Excerpted text:
╔══
![]() |
SA Bugzilla – Full Text Bug Listing |
Summary: | PDFInfo: pdfinfo:pdf_has_uri | ||
---|---|---|---|
Product: | Spamassassin | Reporter: | Giovanni Bechis <giovanni> |
Component: | Plugins | Assignee: | SpamAssassin Developer Mailing List <dev> |
Status: | NEW --- | ||
Severity: | normal | CC: | apache, giovanni, jhardin, kmcgrail, me |
Priority: | P2 | ||
Version: | unspecified | ||
Target Milestone: | 4.0.0 | ||
Hardware: | All | ||
OS: | All | ||
Whiteboard: | |||
Attachments: |
pdfinfo::pdf_has_uri
Extract URIs from pdf file and check them in URIBLs |
That a PDF has a URI (clickable or not) doesn't seem a terribly useful datum in isolation. I'd suggest it would be _much_ more useful to extract the URIs and add them to the pool that feeds uri rules and URIBL checks. Even better if heuristics similar to what's used for body text would pull non-clickable URIs out of the PDF text, but doing that might best be controlled by a config option. +1 to John's comment. (In reply to John Hardin from comment #1) > That a PDF has a URI (clickable or not) doesn't seem a terribly useful datum > in isolation. I'd suggest it would be _much_ more useful to extract the URIs > and add them to the pool that feeds uri rules and URIBL checks. > any hints on how to add uris to the pool ? I had a look at DecodeShortURLSs.pm but it's ugly and I am not sure it works correctly > Even better if heuristics similar to what's used for body text would pull > non-clickable URIs out of the PDF text, but doing that might best be > controlled by a config option. IMHO this should be a second step Sorry, no hints here. Probably best to ask on list. (In reply to John Hardin from comment #1) > That a PDF has a URI (clickable or not) doesn't seem a terribly useful datum > in isolation. I'd suggest it would be _much_ more useful to extract the URIs > and add them to the pool that feeds uri rules and URIBL checks. > > Even better if heuristics similar to what's used for body text would pull > non-clickable URIs out of the PDF text, but doing that might best be > controlled by a config option. Looking at my spam collection, a pdf named Invoice.pdf with a clickable uri is very probably spam. Anyway I am looking at extracting URIs from attachments and adding them to the pool of uris to be checked. Mail::SpamAssassin::Plugin::ExtractText Uses plugin extractors and/or external tools to extract text from message parts. Extractor plugins can extract parts that will be fed into the plugin for checking, so for example a an image OCR extractor could get to check images extracted from a PDF by another extractor. How to extract what from what is very configurable. Included are configs for MS Word, RTF, OpenDocument and PDF files, and a very simplistic OpenXML plugin. Created by: Jonas Eckerman fond here https://wiki.apache.org/spamassassin/UnmaintainedCustomPlugins good start, but needs more maintaince Created attachment 5571 [details]
Extract URIs from pdf file and check them in URIBLs
Extract URIs from pdf files (at least some of them) and add them to the pool of URIs to be checked (URIBL, etc...).
╚══
Given data:
╔══
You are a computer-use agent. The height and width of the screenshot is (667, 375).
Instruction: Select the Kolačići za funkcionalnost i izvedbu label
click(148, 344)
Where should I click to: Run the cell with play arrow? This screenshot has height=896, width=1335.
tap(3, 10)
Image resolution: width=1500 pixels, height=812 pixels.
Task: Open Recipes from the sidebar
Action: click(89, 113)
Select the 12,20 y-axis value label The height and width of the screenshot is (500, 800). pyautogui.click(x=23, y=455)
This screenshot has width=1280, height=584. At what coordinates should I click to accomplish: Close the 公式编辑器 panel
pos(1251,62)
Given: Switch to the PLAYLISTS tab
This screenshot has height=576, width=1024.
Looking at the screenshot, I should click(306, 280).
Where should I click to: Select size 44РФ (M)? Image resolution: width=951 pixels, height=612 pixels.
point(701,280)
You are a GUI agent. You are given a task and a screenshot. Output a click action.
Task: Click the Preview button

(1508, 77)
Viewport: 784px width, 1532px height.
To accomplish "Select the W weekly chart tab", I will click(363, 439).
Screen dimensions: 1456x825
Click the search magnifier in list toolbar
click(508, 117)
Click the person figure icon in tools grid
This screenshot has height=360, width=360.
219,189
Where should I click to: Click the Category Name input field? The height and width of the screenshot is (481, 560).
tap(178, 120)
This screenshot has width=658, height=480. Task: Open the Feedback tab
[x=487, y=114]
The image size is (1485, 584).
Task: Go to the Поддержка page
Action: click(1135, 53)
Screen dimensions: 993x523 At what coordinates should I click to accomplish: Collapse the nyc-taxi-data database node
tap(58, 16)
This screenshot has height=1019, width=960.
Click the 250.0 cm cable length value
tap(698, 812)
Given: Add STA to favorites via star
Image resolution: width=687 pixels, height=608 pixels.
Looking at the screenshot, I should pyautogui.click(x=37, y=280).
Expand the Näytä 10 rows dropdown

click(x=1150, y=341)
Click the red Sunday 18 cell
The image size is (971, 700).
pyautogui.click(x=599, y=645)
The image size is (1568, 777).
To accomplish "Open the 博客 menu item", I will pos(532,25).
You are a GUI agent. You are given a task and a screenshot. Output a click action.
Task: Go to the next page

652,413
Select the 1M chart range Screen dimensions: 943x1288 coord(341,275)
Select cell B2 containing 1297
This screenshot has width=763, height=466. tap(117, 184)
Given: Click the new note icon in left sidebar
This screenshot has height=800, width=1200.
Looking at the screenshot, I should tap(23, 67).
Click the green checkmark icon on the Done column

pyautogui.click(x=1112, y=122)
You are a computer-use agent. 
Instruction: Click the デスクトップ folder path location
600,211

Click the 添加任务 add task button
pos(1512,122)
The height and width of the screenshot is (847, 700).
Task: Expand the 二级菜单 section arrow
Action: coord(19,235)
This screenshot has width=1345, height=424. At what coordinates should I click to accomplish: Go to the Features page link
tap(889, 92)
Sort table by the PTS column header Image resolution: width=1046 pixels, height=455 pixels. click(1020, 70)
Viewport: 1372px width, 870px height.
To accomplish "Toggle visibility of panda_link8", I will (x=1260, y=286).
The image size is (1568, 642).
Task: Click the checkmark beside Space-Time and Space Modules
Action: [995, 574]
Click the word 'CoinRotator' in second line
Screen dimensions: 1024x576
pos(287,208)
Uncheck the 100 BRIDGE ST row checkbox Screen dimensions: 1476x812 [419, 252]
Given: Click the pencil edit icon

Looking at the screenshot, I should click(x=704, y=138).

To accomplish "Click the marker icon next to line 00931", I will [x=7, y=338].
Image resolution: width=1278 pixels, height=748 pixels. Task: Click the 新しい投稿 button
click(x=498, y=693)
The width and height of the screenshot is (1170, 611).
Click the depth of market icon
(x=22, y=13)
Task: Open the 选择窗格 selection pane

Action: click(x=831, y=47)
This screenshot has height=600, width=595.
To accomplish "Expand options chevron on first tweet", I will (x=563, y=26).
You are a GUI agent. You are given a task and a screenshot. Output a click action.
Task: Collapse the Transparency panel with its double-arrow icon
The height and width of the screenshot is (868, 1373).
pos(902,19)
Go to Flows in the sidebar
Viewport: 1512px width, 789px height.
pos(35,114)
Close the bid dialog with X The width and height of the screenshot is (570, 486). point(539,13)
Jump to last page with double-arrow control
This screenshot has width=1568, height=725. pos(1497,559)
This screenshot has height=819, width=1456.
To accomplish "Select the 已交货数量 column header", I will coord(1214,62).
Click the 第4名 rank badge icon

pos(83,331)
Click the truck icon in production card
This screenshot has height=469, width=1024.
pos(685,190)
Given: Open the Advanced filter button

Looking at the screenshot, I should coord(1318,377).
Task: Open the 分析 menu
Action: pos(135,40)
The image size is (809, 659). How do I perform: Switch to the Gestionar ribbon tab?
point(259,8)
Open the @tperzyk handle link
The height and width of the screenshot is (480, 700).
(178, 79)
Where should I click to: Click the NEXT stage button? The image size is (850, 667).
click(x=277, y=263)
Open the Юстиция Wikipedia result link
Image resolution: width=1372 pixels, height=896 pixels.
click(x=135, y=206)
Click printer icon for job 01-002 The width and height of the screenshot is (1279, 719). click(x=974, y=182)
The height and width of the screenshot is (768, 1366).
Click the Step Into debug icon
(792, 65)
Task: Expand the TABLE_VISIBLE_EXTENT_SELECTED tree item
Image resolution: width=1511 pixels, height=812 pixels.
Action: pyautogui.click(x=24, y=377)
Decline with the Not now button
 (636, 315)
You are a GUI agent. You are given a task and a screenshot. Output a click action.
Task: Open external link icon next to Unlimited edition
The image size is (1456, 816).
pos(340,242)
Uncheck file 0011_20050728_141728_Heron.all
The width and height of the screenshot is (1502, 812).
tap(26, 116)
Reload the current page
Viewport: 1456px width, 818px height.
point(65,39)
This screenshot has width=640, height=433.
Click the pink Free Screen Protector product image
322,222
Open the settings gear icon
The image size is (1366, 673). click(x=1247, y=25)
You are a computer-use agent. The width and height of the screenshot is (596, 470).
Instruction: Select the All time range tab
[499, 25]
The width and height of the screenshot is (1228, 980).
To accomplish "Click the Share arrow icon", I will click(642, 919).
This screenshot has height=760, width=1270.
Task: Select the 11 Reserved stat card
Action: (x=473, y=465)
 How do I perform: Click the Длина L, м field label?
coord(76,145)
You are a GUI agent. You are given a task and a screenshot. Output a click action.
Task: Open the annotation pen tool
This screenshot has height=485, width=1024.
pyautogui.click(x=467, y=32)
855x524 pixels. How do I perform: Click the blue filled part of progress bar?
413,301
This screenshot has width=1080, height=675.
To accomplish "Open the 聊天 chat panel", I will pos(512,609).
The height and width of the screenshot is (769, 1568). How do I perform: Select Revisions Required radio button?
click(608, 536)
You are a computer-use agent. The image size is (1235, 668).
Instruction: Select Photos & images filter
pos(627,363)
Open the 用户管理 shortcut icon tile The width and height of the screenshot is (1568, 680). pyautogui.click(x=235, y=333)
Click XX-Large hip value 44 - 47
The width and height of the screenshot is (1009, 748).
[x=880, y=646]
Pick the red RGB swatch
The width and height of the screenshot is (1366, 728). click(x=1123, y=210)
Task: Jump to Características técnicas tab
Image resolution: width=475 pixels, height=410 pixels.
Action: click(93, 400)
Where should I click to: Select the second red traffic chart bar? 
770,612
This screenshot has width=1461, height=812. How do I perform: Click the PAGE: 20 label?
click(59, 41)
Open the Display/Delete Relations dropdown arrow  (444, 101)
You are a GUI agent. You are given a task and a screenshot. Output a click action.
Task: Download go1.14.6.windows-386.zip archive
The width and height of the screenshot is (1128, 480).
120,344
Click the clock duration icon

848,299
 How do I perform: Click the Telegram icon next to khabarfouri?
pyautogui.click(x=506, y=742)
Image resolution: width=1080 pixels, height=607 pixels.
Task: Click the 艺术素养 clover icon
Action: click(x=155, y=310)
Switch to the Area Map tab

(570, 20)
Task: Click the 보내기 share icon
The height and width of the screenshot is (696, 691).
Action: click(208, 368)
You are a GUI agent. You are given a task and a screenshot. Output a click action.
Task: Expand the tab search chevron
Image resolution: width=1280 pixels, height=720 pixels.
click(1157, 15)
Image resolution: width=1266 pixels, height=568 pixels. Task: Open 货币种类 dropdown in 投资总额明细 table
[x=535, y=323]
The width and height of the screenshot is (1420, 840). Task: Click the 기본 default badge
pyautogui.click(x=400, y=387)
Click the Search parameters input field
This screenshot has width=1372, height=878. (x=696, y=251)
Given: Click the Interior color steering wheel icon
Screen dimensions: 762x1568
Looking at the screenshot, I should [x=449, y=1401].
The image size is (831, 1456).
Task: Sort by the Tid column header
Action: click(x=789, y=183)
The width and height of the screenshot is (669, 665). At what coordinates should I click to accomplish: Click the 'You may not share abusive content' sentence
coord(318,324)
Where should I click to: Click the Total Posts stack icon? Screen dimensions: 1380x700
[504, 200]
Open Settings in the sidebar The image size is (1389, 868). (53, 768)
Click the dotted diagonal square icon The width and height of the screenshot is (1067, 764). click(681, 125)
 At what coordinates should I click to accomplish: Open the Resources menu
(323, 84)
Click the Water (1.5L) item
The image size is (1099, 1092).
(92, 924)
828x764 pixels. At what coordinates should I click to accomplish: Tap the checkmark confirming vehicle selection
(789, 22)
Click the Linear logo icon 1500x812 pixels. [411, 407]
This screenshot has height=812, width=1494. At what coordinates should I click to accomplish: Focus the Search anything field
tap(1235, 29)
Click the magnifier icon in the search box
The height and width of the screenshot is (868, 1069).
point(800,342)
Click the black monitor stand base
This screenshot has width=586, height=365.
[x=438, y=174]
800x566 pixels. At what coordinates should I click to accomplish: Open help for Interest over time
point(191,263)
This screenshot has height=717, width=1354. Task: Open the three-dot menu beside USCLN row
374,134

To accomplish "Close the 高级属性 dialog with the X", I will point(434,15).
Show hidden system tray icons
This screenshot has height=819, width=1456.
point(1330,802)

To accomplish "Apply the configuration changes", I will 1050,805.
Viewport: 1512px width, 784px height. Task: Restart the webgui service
╚══
Short exercise 1: Count the lines in the rows above that contain the string "value", treating uppercase and lowercase as different, and give only that number.
Short exercise 2: Resume the SpamAssassin bug report on extracting URIs from PDF files, starting right after its final sentence.

Exercise result 1: 3

Exercise result 2:
Pms method added because it could be useful to other plugins (decodeshorturls, for example).
I don't think add_uri_detail_list should overwrite existing $pms->{uri_detail_list}->{$uri} blindly. If there is same uri from HTML, it will lose it's types etc. And function accepting just "uri" as argument, should probably be named add_uri_list, since it doesn't accept any details. FYI I'm rewriting the horrible mess of uri parsing for 4.0.0, so hold on.. We have now $pms->add_uri_detail_list() available in trunk Committed revision 1864336. |
Created attachment 5567 [details] pdfinfo::pdf_has_uri New function to check if a pdf has a "clickable" uri, it does not detect all uris because some software stores links in binary data. Is it worth adding it to PDFInfo.pm or is it better to create a new plugin that depends on some pdf parser like PDF::Parse or similar ?